Jun 8, 2017
'Prime is the gateway drug': Amazon's most puzzling move yet could be one of its most brilliant
Amazon's decision to go after lower-income customers with a discounted Prime membership has puzzled some industry experts, but it could turn out to be a brilliant strategy.
Critics say that shoppers on government assistance, whom Amazon is targeting with its new discount, are less active online and have limited access to broadband internet, smartphones, and credit cards.
The discount slashes the cost of Amazon's monthly Prime membership nearly in half, to $5.99 a month, for customers who have an electronic benefit transfer card, which is used for government assistance like the Supplemental Nutrition Assistance Program, better known as food stamps.

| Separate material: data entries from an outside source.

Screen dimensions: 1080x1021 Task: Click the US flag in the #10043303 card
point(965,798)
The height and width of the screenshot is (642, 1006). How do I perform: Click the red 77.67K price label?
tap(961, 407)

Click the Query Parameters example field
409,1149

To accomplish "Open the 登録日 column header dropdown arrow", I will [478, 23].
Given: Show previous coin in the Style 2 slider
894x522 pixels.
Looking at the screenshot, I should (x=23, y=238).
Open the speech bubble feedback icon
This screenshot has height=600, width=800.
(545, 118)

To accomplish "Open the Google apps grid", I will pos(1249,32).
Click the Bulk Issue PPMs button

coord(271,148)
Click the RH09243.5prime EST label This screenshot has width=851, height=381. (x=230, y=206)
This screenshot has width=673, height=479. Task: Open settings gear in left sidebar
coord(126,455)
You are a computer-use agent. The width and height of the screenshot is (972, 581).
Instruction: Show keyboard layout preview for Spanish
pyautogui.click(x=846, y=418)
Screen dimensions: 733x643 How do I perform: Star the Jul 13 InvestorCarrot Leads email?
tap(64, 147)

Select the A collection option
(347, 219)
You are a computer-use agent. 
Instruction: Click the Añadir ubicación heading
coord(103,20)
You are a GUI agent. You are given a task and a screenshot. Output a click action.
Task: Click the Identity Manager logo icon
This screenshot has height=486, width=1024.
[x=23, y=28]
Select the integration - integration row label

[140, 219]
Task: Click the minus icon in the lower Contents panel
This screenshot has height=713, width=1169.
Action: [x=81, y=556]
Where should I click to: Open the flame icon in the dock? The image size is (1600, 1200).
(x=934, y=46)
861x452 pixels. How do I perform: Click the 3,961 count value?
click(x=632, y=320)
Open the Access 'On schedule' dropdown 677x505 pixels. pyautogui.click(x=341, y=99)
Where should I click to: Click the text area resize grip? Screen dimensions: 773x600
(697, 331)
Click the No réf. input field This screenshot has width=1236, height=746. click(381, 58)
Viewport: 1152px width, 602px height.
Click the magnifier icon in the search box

"These consumers have always indexed lower in online transactions, and their living circumstances are often not well-suited to package delivery, and many of these consumers don't have vehicles to drive to a location to pick up packages," Sucharita Mulpuru-Kodali, an internet consultant, told The Associated Press. "Of the long list of businesses that Amazon could target, this doesn't seem like the biggest one."
But Amazon doesn't necessarily need a huge swell of lower-income shoppers to join Prime for the effort to pay off. Even if Amazon were to get a tiny fraction of them hooked on Prime, which offers free two-day shipping on millions of items, it could pay off in the long run because Prime customers are highly loyal, according to Doug Stephens, a retail-industry consultant.
"Prime is the gateway drug for the heroin that is Amazon," Stephens told Business Insider. "If this can get new people into the Amazon ecosystem, it's very sticky."
Prime customers spend 2.7 times as much with Amazon as non-Prime members, according to Greg Melich, an analyst at the research firm Evercore. And the service has an astonishingly high renewal rate of roughly 96%, meaning most customers renew their memberships after paying for the service for two years.
Amazon has been highly effective in getting upper-income shoppers hooked on Prime.
The service claims about half of US households, including more than 70% of upper-income households — those earning more than $112,000 a year — as members, according to data from Piper Jaffray.
By comparison, a customer with a one-person household who qualifies for SNAP earns less than $15,444 a year.
But Amazon has nearly tapped out its penetration in upper-income markets, so it makes sense that it would be looking for other routes of growth.
About 20% of the US population receives government assistance, and most of those customers are more loyal to Amazon's retail rival, Walmart. Nearly $1 out of every $5 in SNAP benefits was spent at Walmart last year, according to Morningstar.
So Amazon's strategy of going after lower-income shoppers isn't meant only to tap into a new market, but to send a message to Walmart, which has been trying to lure Amazon's customers.
"Amazon is sending a message to Walmart saying, 'OK you want to try and chase our core customer? Then we can play that game, too,'" Stephens said.